Some prefer to hold forth standing. Kevin commences to retape his daughter's hockey stick at the end of what will shortly become the buffet line. His daughters have discovered the toy box and engage themselves in searching for the cats, both of whom seem almost clever enough to stay well hidden, though Max cannot seem to help himself getting found. He wisely stays just out of their reach. By TheEndOfTheEvening, he seems the most grateful for the resumption of peace.

The soup was my great success, though, standing with long ago established tradition, I did no more than taste a spoonful or so while preparing it. I even managed to pawn off the leftovers, six fine quarts of the most marvelous stock swimming in roasted winter veg, kale greens, and Parmesan butts softened into chewy little cubes. Keven mistook them for chicken, but the whole concoction featured no animal bits, completely vegetarian, though rich-textured and shimmery. To make a veg stock without producing veg tea, that was the simple challenge for me, and I actually, somehow, succeeded. When asked, I could almost remember how I'd pulled off this culinary impossibility, though enough of the contents escaped me for the actual recipe to remain securely a mystery. So much the better for everyone involved, for we'd participated in a genuine one of a kind, never to be replicated, not even close. A supper for the ages just for us, forever gone following this fine evening.

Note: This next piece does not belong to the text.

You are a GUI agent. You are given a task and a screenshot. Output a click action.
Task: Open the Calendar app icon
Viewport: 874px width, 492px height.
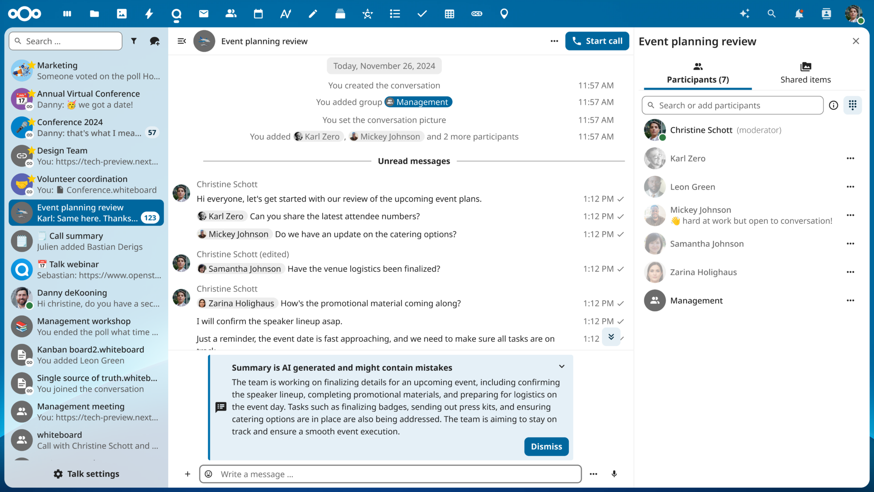258,13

The cake took forever to serve, as people went back for thirds and about half the crowd dispersed back into their wintry evenings. Confidences were exchanged between people too long distant, our guest of honor, freshly retired after yesterday, shared his stories. His life will suddenly never be the same again, but then neither will any of the rest of ours. Once the final few slipped through the door, The Muse and I rather quickly erased all evidence of their presence. She on the dishes, me on the beverages and cheese. I shlepped the eternally leftover soda back to where It resides between festivities, and restowed the ice chest into its narrow place in the garage. I shook out the table cloth, grated cheese speckling its christmasy pattern, and set the good dishes back into their display case. She said that she was heading upstairs to read. I settled into the little rocker before the tree with Max on my lap purring almost desperately, grateful, I presumed, for the resumption of peace on Earth again.

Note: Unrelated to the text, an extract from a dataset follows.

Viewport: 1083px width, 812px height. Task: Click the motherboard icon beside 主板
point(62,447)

I with my Fernet and a cat in my lap, Molly came creeping to hop up onto the window sill to check to see if the night was lying silent and still enough. She gnawed on a little blue light before continuing her rounds, which, of course, encouraged Max to hop up and follow her around. Realizing then that I'd neglected my dinner, I found those iced gingerbread cookies that The Muse can't quite comprehend. I pour another Fernet and tuck into a few of those sweet, soft, and spicy iced little treats, uncertain if it was reindeers, stars, or trees I was eating. The peace Molly watched outside seemed to come inside then, as I settled even deeper into TheEndOfTheEvening. No, it's not Christmas yet, but this EndOfTheEvening I'll not soon forget.